Final answer:
In physics, average speed is calculated by distance over time, and greater average speeds indicate faster movement. Acceleration affects both the final velocity and the overall time and distance outcomes in a race. Cyclist 4 has the greatest average speed among the given cyclists.
Step-by-step explanation:
Understanding Motion, Speed and Velocity
The concept of speed and velocity is central to the subject of physics, especially when discussing motion in one dimension. To calculate the average speed of an object, you divide the distance traveled by the time it takes to travel that distance. When determining which cyclist in a group has the greatest average speed, you perform this calculation for each cyclist and compare the results.

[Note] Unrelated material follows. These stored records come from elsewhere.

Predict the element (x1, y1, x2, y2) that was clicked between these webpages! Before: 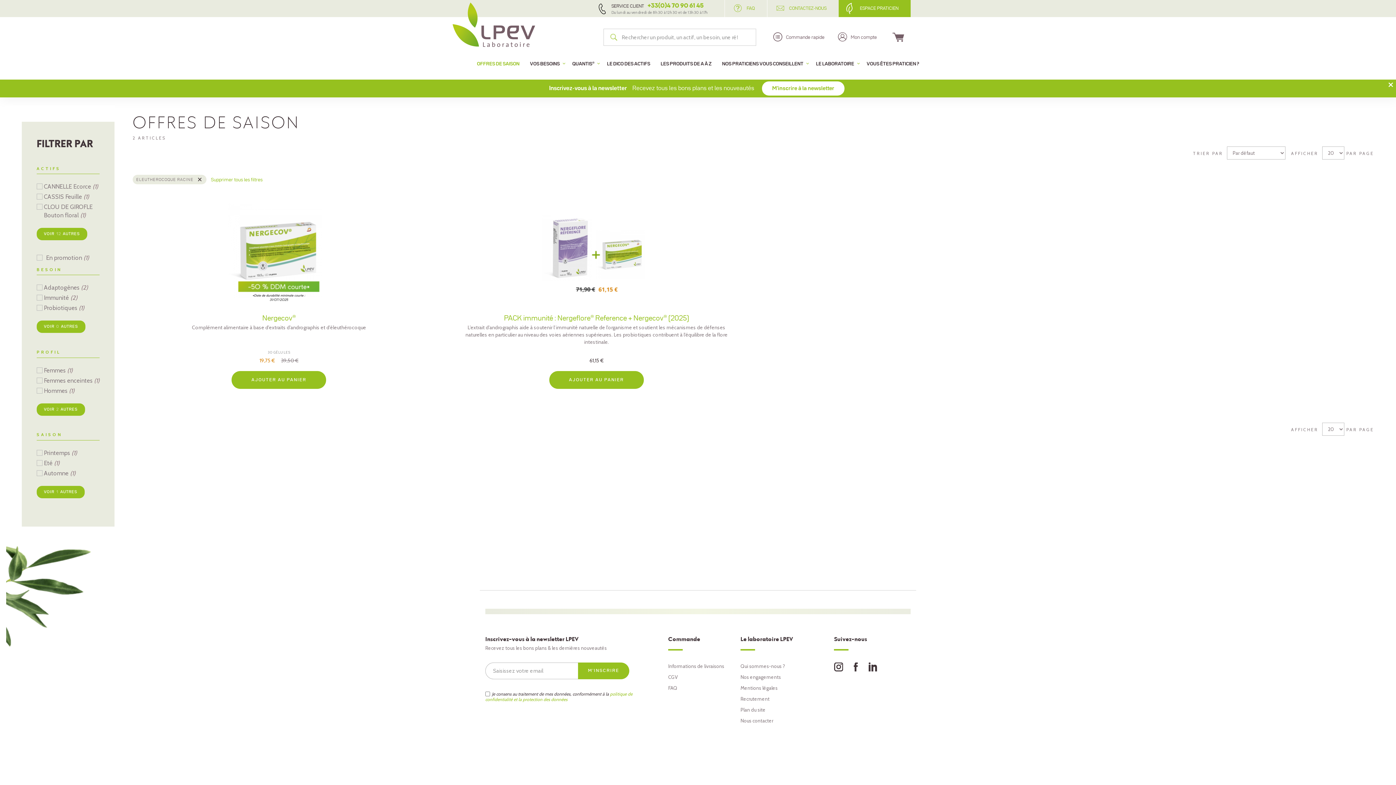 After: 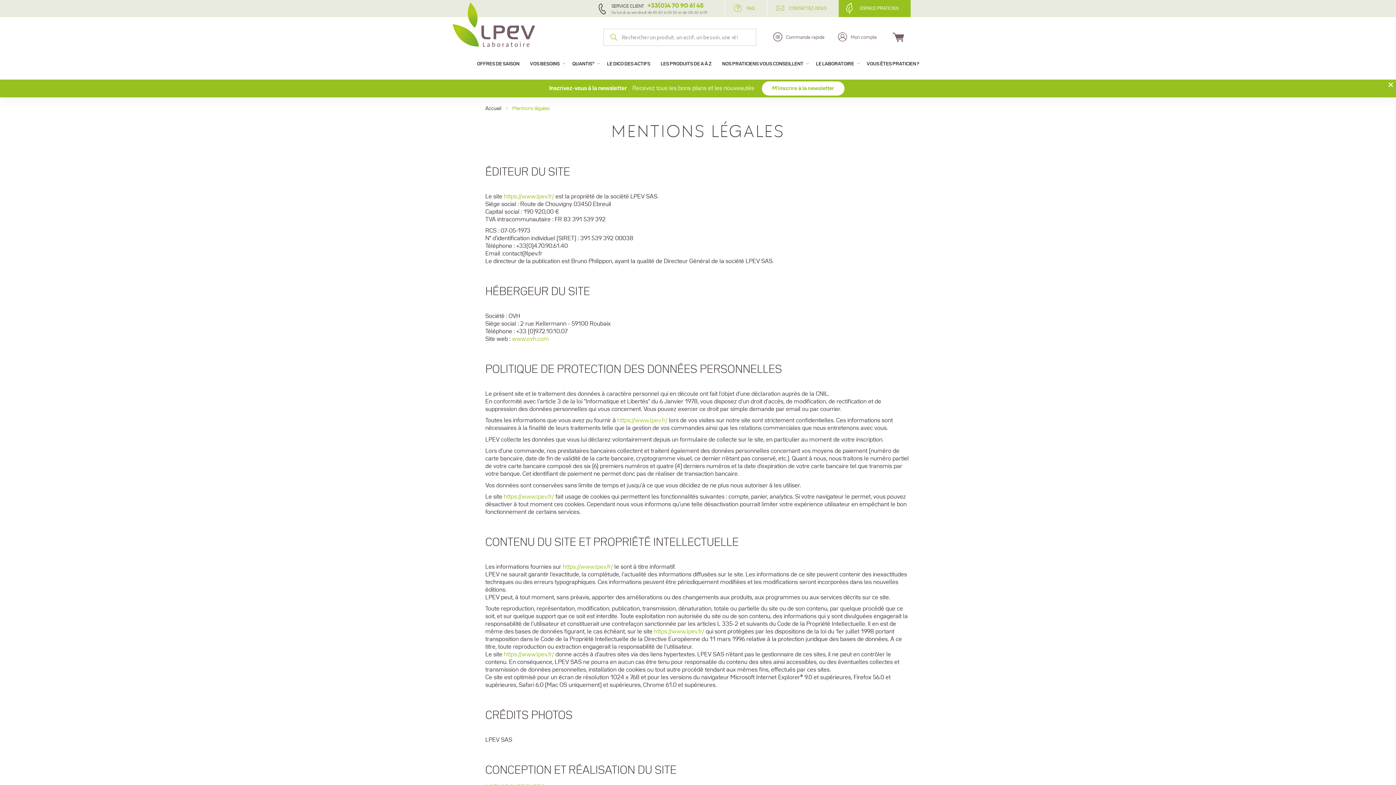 Action: bbox: (740, 685, 777, 691) label: Mentions légalesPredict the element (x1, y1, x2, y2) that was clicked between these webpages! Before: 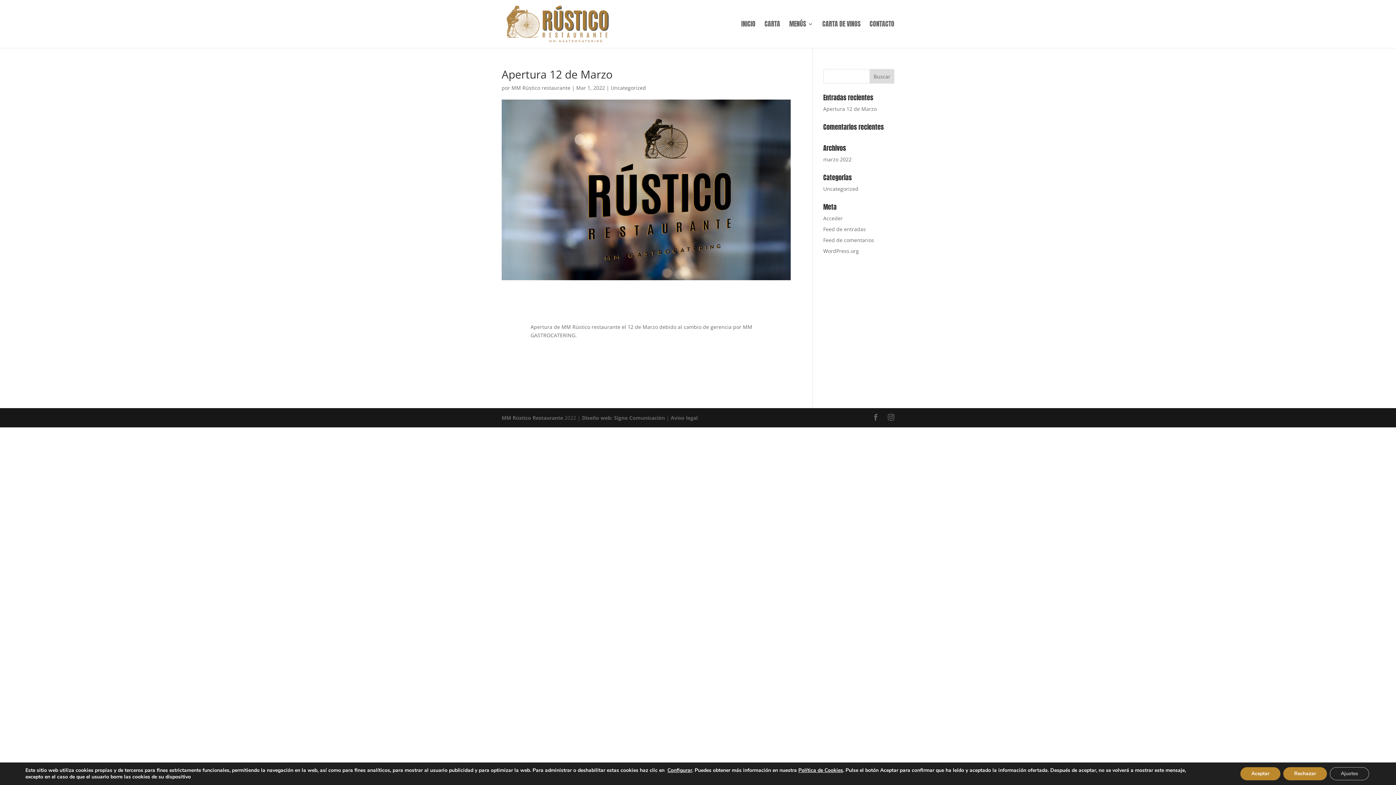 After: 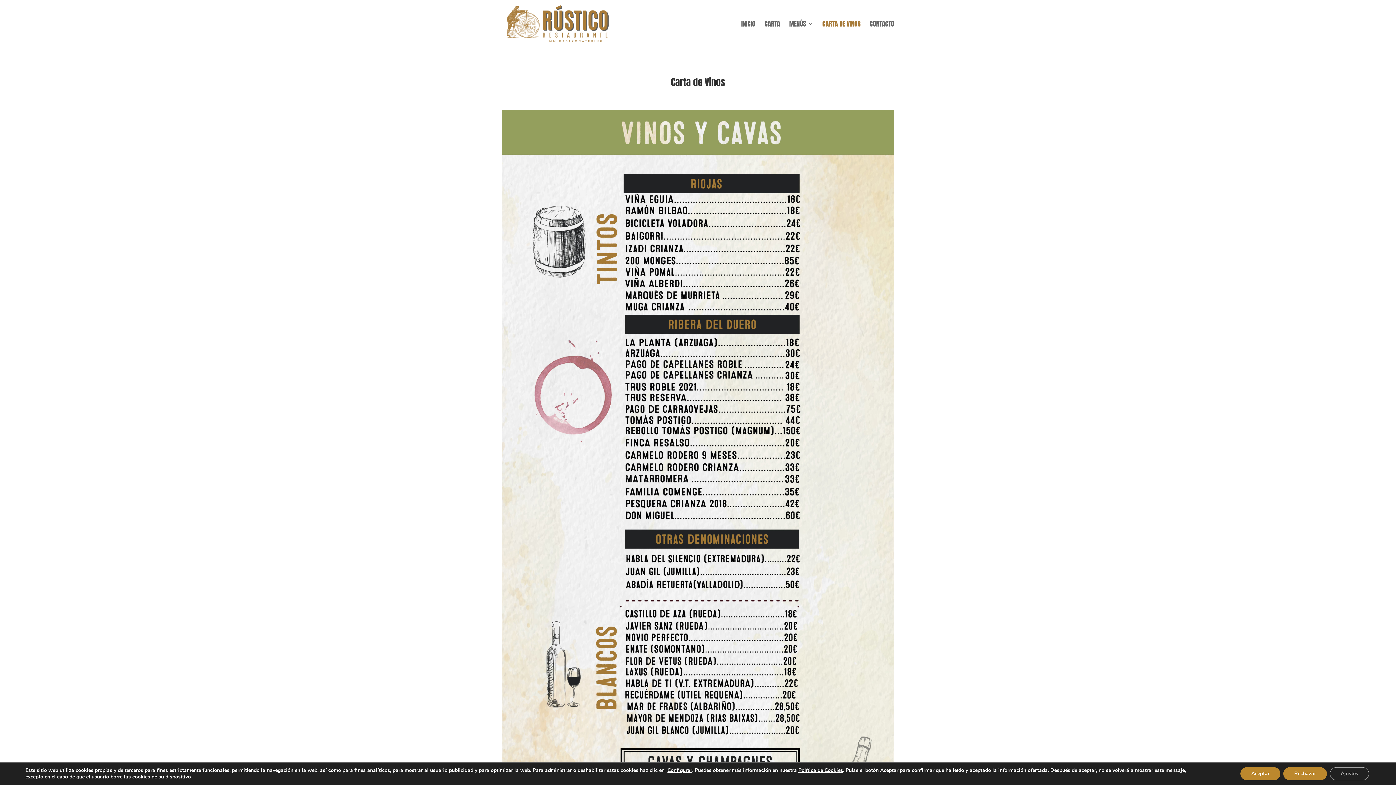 Action: bbox: (822, 21, 860, 48) label: CARTA DE VINOSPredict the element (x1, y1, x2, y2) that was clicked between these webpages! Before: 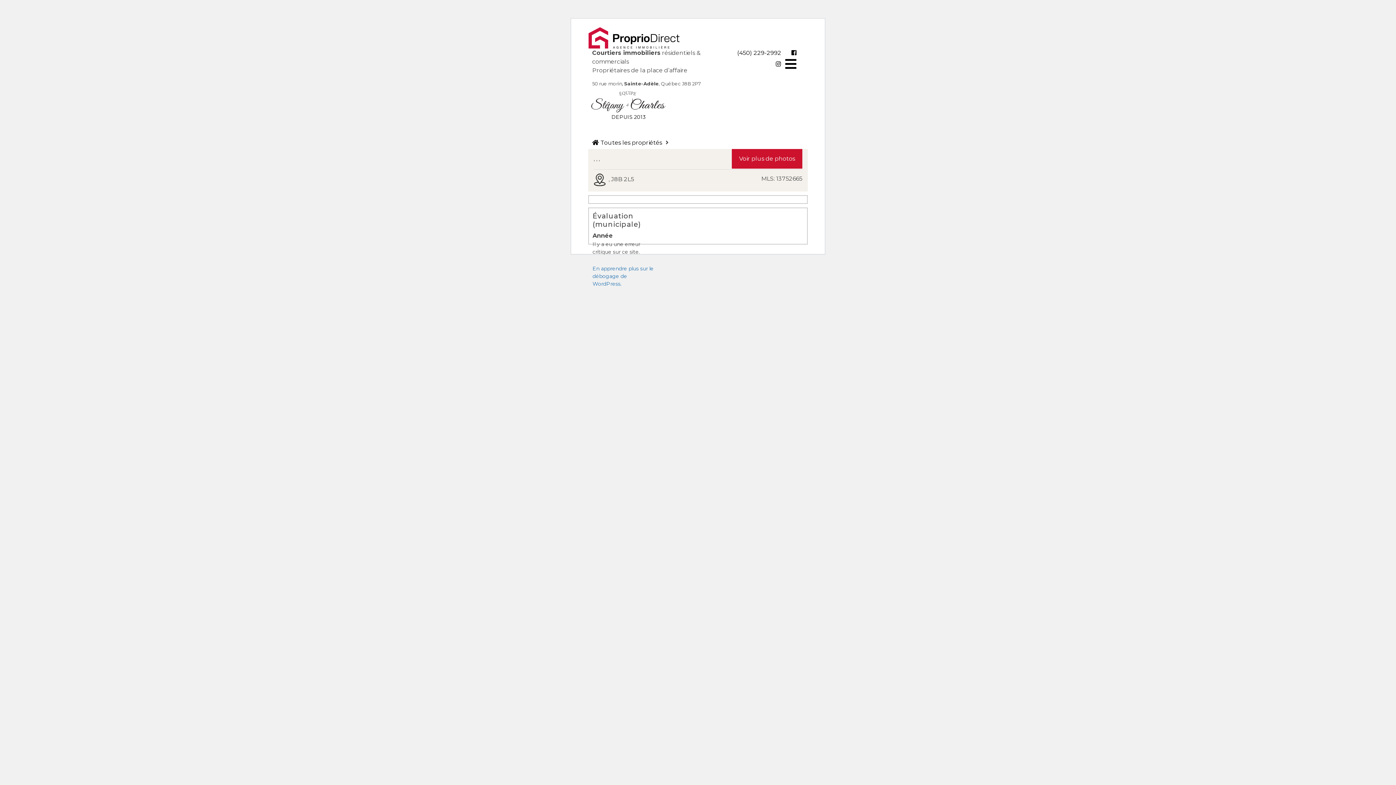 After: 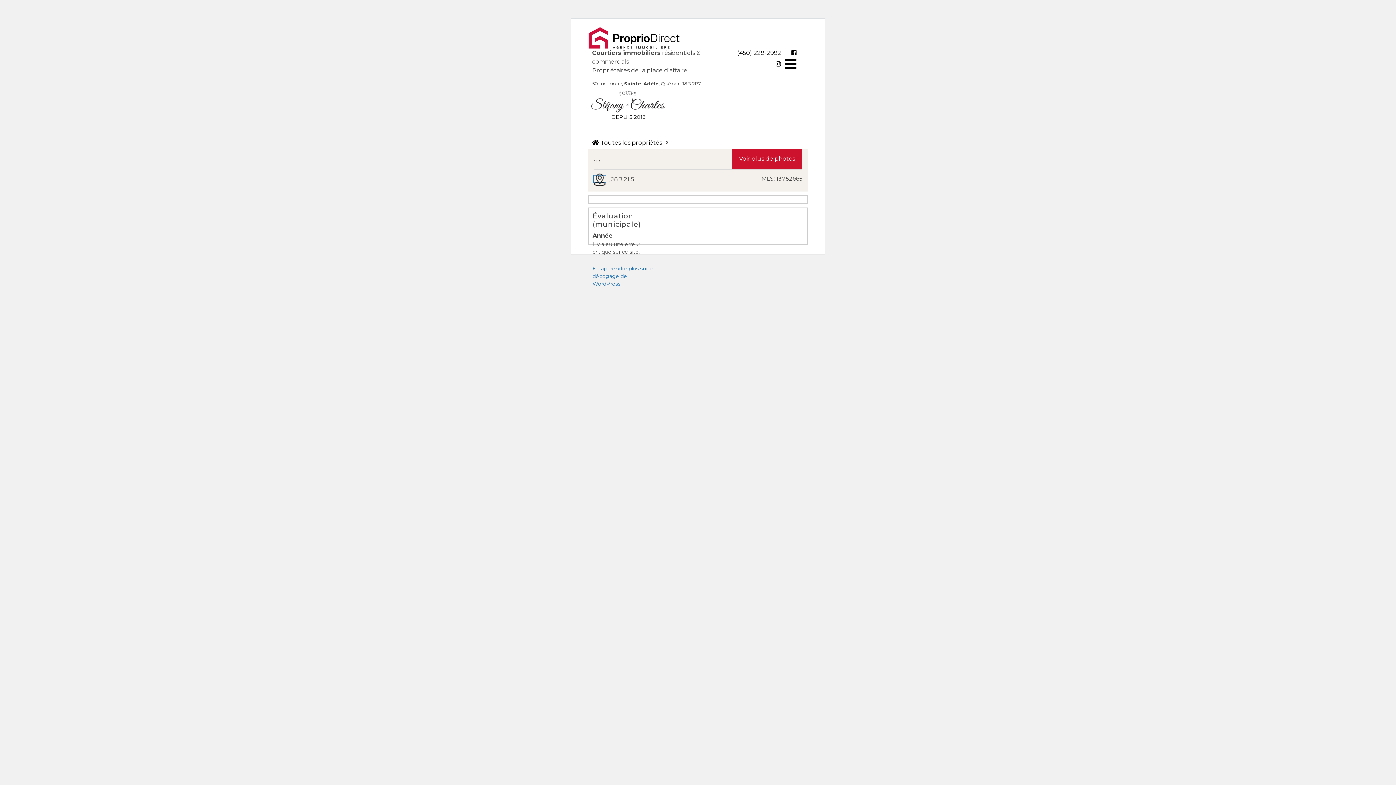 Action: bbox: (593, 175, 605, 182)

For example, Cyclist 1's average speed is calculated as 95m divided by 27s, which gives approximately 3.52 m/s. Similarly, we calculate the average speeds for Cyclist 2 (87m/22s = approx. 3.95 m/s), Cyclist 3 (106m/26s = approx. 4.08 m/s), and Cyclist 4 (108m/24s = approx. 4.50 m/s). Hence, Cyclist 4 has the greatest average speed.
Analyzing acceleration involves initial velocity and the rate of acceleration over a given time. For instance, when a bicyclist accelerates from 11.5 m/s at a rate of 0.500 m/s² for 7 s, their final velocity can be found by applying the formula final velocity = initial velocity + (acceleration × time). Acceleration affects not just the speed at which a cyclist travels but also the time they save if accelerating towards a finish line, and the distance they finish ahead or behind other competitors.